((
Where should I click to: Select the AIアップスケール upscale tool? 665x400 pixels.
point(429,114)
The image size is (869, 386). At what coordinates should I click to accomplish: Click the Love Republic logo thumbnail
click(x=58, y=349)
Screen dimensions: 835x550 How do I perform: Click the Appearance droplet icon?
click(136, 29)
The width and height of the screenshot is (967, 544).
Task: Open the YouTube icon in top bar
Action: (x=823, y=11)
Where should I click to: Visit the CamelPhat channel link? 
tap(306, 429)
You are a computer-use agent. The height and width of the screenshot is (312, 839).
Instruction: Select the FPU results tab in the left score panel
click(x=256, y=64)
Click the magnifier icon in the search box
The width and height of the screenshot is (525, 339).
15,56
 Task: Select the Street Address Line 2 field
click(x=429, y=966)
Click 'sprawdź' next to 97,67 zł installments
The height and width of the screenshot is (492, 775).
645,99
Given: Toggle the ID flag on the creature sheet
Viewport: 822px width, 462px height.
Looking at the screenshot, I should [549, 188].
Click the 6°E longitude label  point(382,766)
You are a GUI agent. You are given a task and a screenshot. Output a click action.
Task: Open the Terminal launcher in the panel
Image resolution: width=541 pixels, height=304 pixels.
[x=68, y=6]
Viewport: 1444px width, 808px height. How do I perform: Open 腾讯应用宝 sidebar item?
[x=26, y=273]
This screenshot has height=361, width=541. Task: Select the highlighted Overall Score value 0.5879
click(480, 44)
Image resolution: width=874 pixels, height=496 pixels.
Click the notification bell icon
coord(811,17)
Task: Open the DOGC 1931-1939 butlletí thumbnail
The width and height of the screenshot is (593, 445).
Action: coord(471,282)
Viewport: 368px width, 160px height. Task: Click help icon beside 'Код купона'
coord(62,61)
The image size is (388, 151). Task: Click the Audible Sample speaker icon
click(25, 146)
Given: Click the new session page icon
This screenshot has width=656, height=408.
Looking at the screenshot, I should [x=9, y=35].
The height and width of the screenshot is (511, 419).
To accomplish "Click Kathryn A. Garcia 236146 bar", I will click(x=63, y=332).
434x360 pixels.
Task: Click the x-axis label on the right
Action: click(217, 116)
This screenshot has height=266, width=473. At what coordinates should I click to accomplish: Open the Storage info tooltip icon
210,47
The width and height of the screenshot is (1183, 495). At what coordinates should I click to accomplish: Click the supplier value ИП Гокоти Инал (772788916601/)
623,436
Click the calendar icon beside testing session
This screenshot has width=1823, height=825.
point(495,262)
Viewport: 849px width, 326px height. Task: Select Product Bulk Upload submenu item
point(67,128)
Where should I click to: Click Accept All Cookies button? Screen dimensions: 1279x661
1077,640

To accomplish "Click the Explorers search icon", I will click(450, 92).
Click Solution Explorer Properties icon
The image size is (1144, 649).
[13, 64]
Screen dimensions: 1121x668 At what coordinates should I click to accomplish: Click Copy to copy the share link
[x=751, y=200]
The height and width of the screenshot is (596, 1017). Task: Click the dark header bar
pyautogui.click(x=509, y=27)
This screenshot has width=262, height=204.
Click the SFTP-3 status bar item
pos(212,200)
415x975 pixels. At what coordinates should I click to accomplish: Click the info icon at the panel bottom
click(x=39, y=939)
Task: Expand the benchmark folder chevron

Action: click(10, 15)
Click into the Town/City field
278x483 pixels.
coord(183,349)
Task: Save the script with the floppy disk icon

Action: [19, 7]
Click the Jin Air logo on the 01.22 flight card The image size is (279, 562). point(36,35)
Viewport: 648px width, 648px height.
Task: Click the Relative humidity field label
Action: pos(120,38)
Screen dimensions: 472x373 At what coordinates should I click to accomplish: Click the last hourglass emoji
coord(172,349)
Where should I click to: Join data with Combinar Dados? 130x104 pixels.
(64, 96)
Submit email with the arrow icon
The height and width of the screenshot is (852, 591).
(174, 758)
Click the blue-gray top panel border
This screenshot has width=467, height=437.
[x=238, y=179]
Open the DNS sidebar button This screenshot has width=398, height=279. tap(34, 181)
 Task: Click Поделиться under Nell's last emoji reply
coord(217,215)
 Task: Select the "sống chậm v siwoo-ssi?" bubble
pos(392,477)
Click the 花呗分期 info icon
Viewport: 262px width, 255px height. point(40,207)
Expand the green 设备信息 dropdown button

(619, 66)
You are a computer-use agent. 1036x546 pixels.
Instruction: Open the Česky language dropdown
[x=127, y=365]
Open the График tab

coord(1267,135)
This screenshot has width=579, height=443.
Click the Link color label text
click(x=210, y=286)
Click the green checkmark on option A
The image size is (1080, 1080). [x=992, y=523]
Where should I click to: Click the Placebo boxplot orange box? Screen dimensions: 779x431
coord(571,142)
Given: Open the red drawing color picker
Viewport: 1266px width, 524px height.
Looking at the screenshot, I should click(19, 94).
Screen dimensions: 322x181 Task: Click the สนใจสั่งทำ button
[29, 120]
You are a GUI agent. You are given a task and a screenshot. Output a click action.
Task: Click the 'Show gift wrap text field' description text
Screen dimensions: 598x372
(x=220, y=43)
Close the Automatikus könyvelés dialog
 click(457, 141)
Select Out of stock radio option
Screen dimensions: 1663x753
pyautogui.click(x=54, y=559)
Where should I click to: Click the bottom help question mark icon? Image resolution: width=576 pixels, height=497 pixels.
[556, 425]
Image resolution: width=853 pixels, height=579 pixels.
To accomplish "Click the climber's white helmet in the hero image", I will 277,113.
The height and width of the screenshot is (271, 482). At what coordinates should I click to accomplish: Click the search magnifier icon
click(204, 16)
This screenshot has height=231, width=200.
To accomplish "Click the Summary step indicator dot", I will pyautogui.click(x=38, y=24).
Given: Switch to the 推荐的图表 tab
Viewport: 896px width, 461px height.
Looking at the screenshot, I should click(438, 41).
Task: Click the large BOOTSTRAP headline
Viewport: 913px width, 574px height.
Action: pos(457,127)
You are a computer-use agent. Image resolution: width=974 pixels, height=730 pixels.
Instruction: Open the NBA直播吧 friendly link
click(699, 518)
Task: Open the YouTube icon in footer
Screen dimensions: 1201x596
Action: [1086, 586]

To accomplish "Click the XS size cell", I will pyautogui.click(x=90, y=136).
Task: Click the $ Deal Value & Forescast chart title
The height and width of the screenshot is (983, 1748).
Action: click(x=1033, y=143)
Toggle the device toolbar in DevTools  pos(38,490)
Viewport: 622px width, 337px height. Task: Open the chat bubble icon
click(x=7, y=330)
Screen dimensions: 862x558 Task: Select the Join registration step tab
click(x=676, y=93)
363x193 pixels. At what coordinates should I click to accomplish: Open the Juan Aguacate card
))
What is being asked:
Reproduce the records character for character, beginning at the line that contains "Click the 6°E" and stopping after the line that contains "pos(212,200)".

Solution to this task:
Click the 6°E longitude label  point(382,766)
You are a GUI agent. You are given a task and a screenshot. Output a click action.
Task: Open the Terminal launcher in the panel
Image resolution: width=541 pixels, height=304 pixels.
[x=68, y=6]
Viewport: 1444px width, 808px height. How do I perform: Open 腾讯应用宝 sidebar item?
[x=26, y=273]
This screenshot has height=361, width=541. Task: Select the highlighted Overall Score value 0.5879
click(480, 44)
Image resolution: width=874 pixels, height=496 pixels.
Click the notification bell icon
coord(811,17)
Task: Open the DOGC 1931-1939 butlletí thumbnail
The width and height of the screenshot is (593, 445).
Action: coord(471,282)
Viewport: 368px width, 160px height. Task: Click help icon beside 'Код купона'
coord(62,61)
The image size is (388, 151). Task: Click the Audible Sample speaker icon
click(25, 146)
Given: Click the new session page icon
This screenshot has width=656, height=408.
Looking at the screenshot, I should [x=9, y=35].
The height and width of the screenshot is (511, 419).
To accomplish "Click Kathryn A. Garcia 236146 bar", I will click(x=63, y=332).
434x360 pixels.
Task: Click the x-axis label on the right
Action: click(217, 116)
This screenshot has height=266, width=473. At what coordinates should I click to accomplish: Open the Storage info tooltip icon
210,47
The width and height of the screenshot is (1183, 495). At what coordinates should I click to accomplish: Click the supplier value ИП Гокоти Инал (772788916601/)
623,436
Click the calendar icon beside testing session
This screenshot has width=1823, height=825.
point(495,262)
Viewport: 849px width, 326px height. Task: Select Product Bulk Upload submenu item
point(67,128)
Where should I click to: Click Accept All Cookies button? Screen dimensions: 1279x661
1077,640

To accomplish "Click the Explorers search icon", I will click(450, 92).
Click Solution Explorer Properties icon
The image size is (1144, 649).
[13, 64]
Screen dimensions: 1121x668 At what coordinates should I click to accomplish: Click Copy to copy the share link
[x=751, y=200]
The height and width of the screenshot is (596, 1017). Task: Click the dark header bar
pyautogui.click(x=509, y=27)
This screenshot has width=262, height=204.
Click the SFTP-3 status bar item
pos(212,200)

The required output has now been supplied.